[libvirt] [PATCH RFC 3/5] lxc: adds checkpoint and restore helper functions

Daniel P. Berrange berrange at redhat.com
Fri Jul 22 08:51:18 UTC 2016


On Thu, Jul 21, 2016 at 03:37:25PM +0000, Katerina Koukiou wrote:
> This patch adds some helper functions for checkpointing/restoring
> linux containers. We use CRIU binary.
> 
> Signed-off-by: Katerina Koukiou <k.koukiou at gmail.com>
> ---
>  po/POTFILES.in     |   1 +
>  src/Makefile.am    |   3 +-
>  src/lxc/lxc_criu.c | 273 +++++++++++++++++++++++++++++++++++++++++++++++++++++
>  src/lxc/lxc_criu.h |  34 +++++++
>  4 files changed, 310 insertions(+), 1 deletion(-)

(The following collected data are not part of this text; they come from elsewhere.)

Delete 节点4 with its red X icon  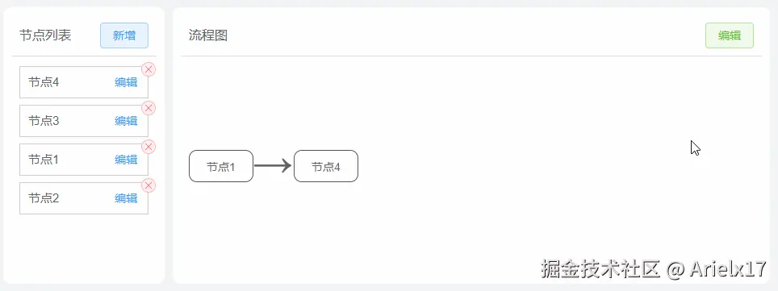[148, 69]
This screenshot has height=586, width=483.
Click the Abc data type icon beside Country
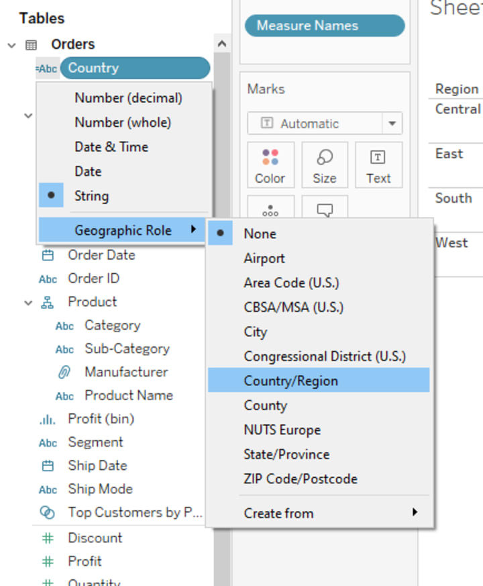pos(47,68)
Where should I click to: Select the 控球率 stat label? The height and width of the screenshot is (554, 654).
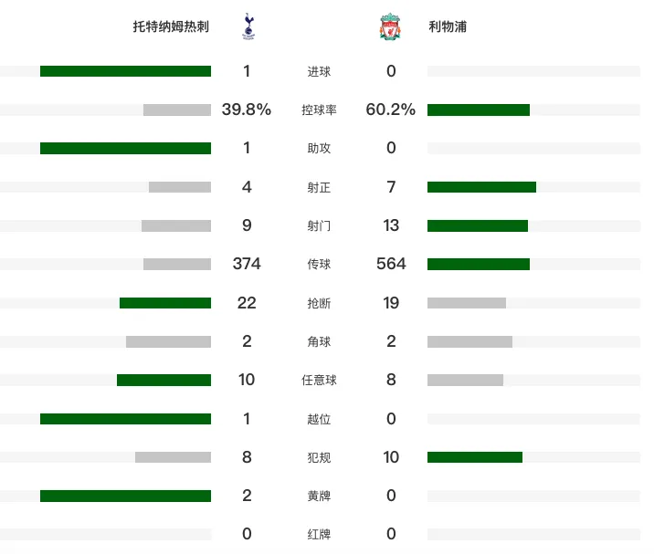319,110
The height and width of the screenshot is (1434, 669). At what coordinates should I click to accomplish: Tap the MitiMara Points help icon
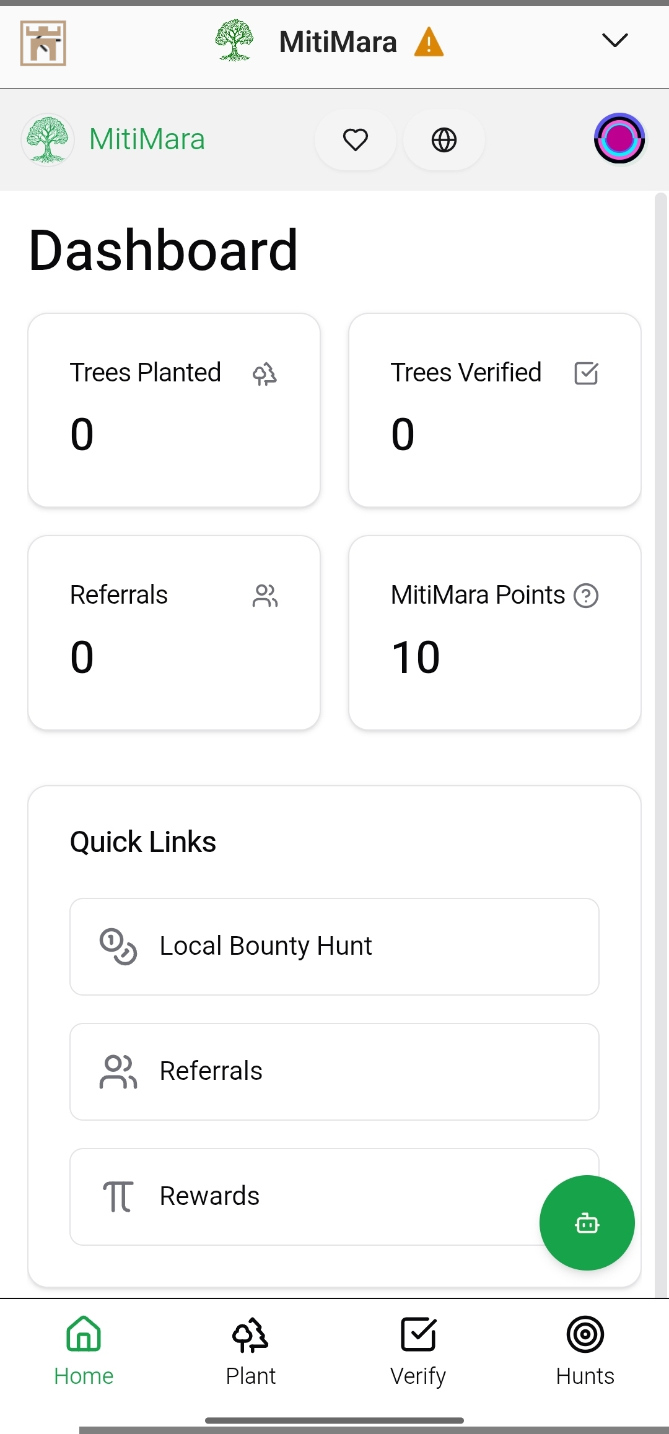[586, 596]
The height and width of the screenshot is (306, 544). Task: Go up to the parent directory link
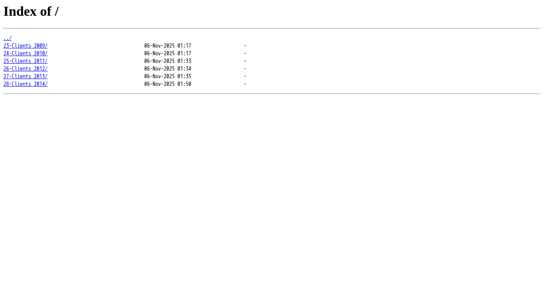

>  create mode 100644 src/lxc/lxc_criu.c
>  create mode 100644 src/lxc/lxc_criu.h
> 
> diff --git a/po/POTFILES.in b/po/POTFILES.in
> index a6b6c9c..718b11d 100644
> --- a/po/POTFILES.in
> +++ b/po/POTFILES.in
> @@ -95,6 +95,7 @@ src/lxc/lxc_cgroup.c
>  src/lxc/lxc_conf.c
>  src/lxc/lxc_container.c
>  src/lxc/lxc_controller.c
> +src/lxc/lxc_criu.c
>  src/lxc/lxc_domain.c
>  src/lxc/lxc_driver.c
>  src/lxc/lxc_fuse.c
> diff --git a/src/Makefile.am b/src/Makefile.am
> index 78c493c..64a7680 100644
> --- a/src/Makefile.am
> +++ b/src/Makefile.am
> @@ -750,7 +750,8 @@ LXC_DRIVER_SOURCES =						\
>  		lxc/lxc_process.c lxc/lxc_process.h		\
>  		lxc/lxc_fuse.c lxc/lxc_fuse.h			\
>  		lxc/lxc_native.c lxc/lxc_native.h		\
> -		lxc/lxc_driver.c lxc/lxc_driver.h
> +		lxc/lxc_driver.c lxc/lxc_driver.h		\
> +		lxc/lxc_criu.c lxc/lxc_criu.h
>  
>  LXC_CONTROLLER_SOURCES =					\
>  		$(LXC_MONITOR_PROTOCOL_GENERATED)		\
> diff --git a/src/lxc/lxc_criu.c b/src/lxc/lxc_criu.c
> new file mode 100644
> index 0000000..6944223
> --- /dev/null
> +++ b/src/lxc/lxc_criu.c
> @@ -0,0 +1,273 @@
> +/*
> + * lxc_criu.c: wrapper functions for CRIU C API to be used for lxc migration
> + *
> + * Copyright (C) 2016 Katerina Koukiou
> + *
> + * This library is free software; you can redistribute it and/or
> + * modify it under the terms of the GNU Lesser General Public
> + * License as published by the Free Software Foundation; either
> + * version 2.1 of the License, or (at your option) any later version.
> + *
> + * This library is distributed in the hope that it will be useful,
> + * but WITHOUT ANY WARRANTY; without even the implied warranty of
> + * MERCHANTABILITY or FITNESS FOR A PARTICULAR PURPOSE.  See the GNU
> + * Lesser General Public License for more details.
> + *
> + * You should have received a copy of the GNU Lesser General Public
> + * License along with this library.  If not, see
> + * <http://www.gnu.org/licenses/>.
> + *
> + * Author: Katerina Koukiou <k.koukiou at gmail.com>
> + */
> +
> +#include <config.h>
> +
> +#include <fcntl.h>
> +#include <sys/stat.h>
> +#include <sys/mount.h>
> +
> +#include "virobject.h"
> +#include "virerror.h"
> +#include "virlog.h"
> +#include "virfile.h"
> +#include "vircommand.h"
> +#include "virstring.h"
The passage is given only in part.